In the KIRC-119 infrared coagulator (Phomec Inc, Tokyo, Japan), light from a tungsten-halogen lamp is focused by a reflector into a light-conducting quartz rod with a diameter of 10 mm and emerges as 35-W/cm² near-infrared light energy (wavelength, 400 to 1600 nm; peak wavelength, 850 nm). The distal exit plane of the light-conducting rod is connected to a cylindrical artificial sapphire tip with a diameter of 10 mm. When the sapphire tip is pressed onto the epicardium, light energy is absorbed by the myocardium, and when the tissue temperature reaches about 100°C, photocoagulation results. In this report we present a case in which the infrared coagulator was used clinically on the patient's beating heart. The patient's sinus rhythm has been maintained throughout the 3 years after the operation.

On August 25, 2005, a 63-year-old man was referred to our hospital because of a complaint of chest oppression. He was diagnosed with unstable angina pectoris. Emergency coronary angiography revealed 75% stenosis of the left main trunk, 60% stenosis of the proximal left anterior descending artery, and 60% stenosis of the middle portion of the left circumflex artery. The left ventricular ejection fraction was 0.40. Echocardiography showed anteroseptal hypokinesis of the left ventricle but no valvular dysfunction. The diameter of the left atrium was 34 mm. The electrocardiogram (ECG) showed ST depression in leads II, III, aVF, and V₂through V₆. No Q waves were detected. The ECG also showed atrial fibrillation (AF), and the maximum voltage of the f wave in V₁ was 0.2 mV. The serum creatine kinase-MB fraction level was 3.4 IU/L, and the serum troponin-I level was 0.96 ng/mL.

According to his family physician, the patient had an 18-month history of AF. Because of his hemodynamic instability, an intraaortic balloon pump was inserted. After obtaining his informed consent, including to the use of the infrared coagulator to treat the AF, the patient was transferred to the operating room immediately after the coronary angiography and emergency coronary artery bypass grafting (CABG) was performed.

The pericardium was opened through a median sternotomy, and the cardiopulmonary bypass (CPB) was established. The left ventricle was vented with a cannula inserted through the right superior pulmonary vein. Two CABGs with saphenous vein were performed, one to the left anterior descending coronary artery and the other to the left circumflex coronary artery. A left internal thoracic artery was not used because enzyme leakage was detected and it was thought that earlier revascularization would be better.

Next, tapes was passed around the superior vena cava (SVC), the inferior vena cava (IVC), and the transverse sinus to achieve good left atrial exposure. A total CPB was established by snaring the tapes around the SVC and IVC.

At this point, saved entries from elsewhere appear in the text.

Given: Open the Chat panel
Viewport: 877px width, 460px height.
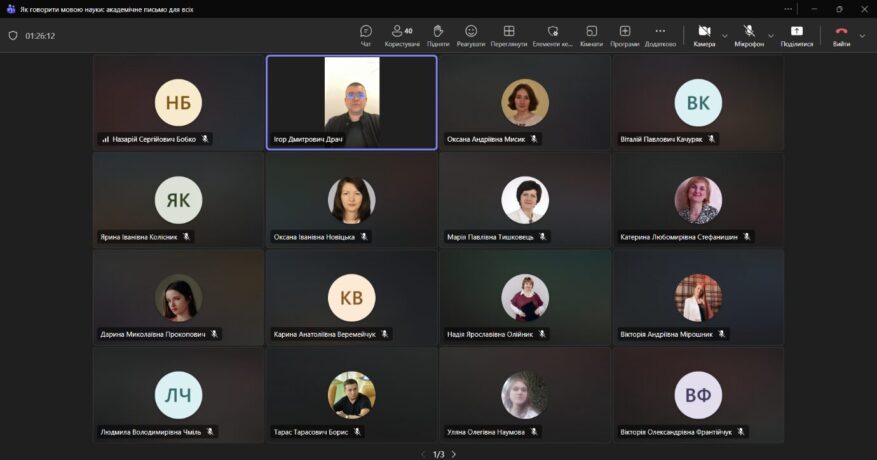Looking at the screenshot, I should coord(366,35).
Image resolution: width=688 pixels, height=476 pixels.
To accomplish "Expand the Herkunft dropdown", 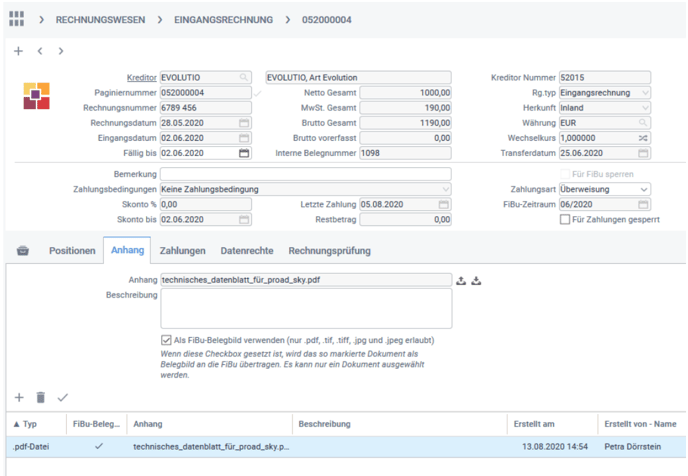I will tap(644, 108).
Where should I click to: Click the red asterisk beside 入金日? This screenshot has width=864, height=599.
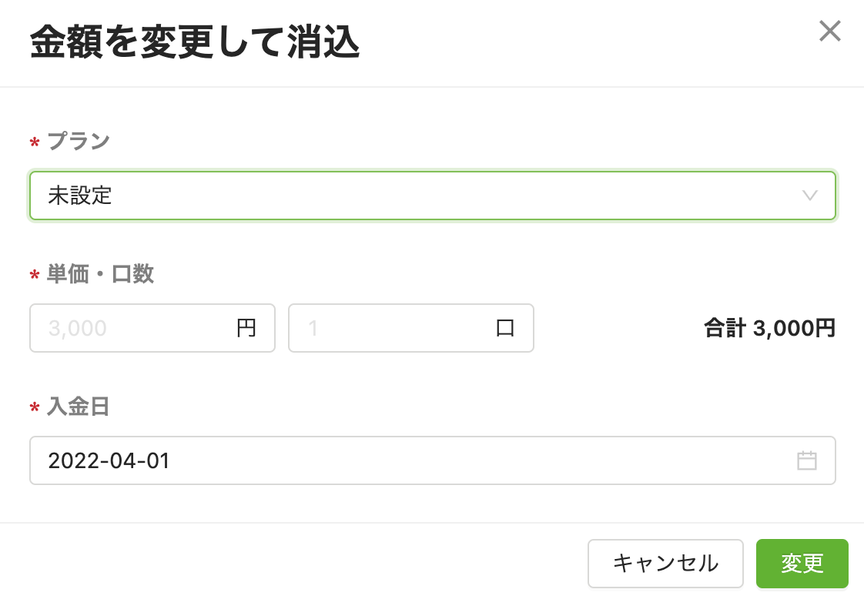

Epicardial ablation was performed by applying the KIRC-119 infrared coagulator. The duration of the each application was 10 seconds: two ablations of 4 seconds, 2 seconds apart. Ablation was started in the right atrium (RA). The root of the right atrial appendage (RAA) was encircled, and the free wall of the RA was ablated from the RAA-encircling lesion to the IVC. Vertical ablation was performed from this coagulated line to the tricuspid annulus. The opposite side of the RA was ablated from the RAA-encircling lesion to the roof of the left atrium (LA), and a box lesion encircling the pulmonary vein (PV) was created. Finally, the left atrial appendage (LAA) was encircled, and a linear connecting lesion between the LAA-encircling lesion and the LA box lesion was created. After all of the lesions were completed, a pair of electrodes was sutured to the RAA and another pair to the free wall of the RA.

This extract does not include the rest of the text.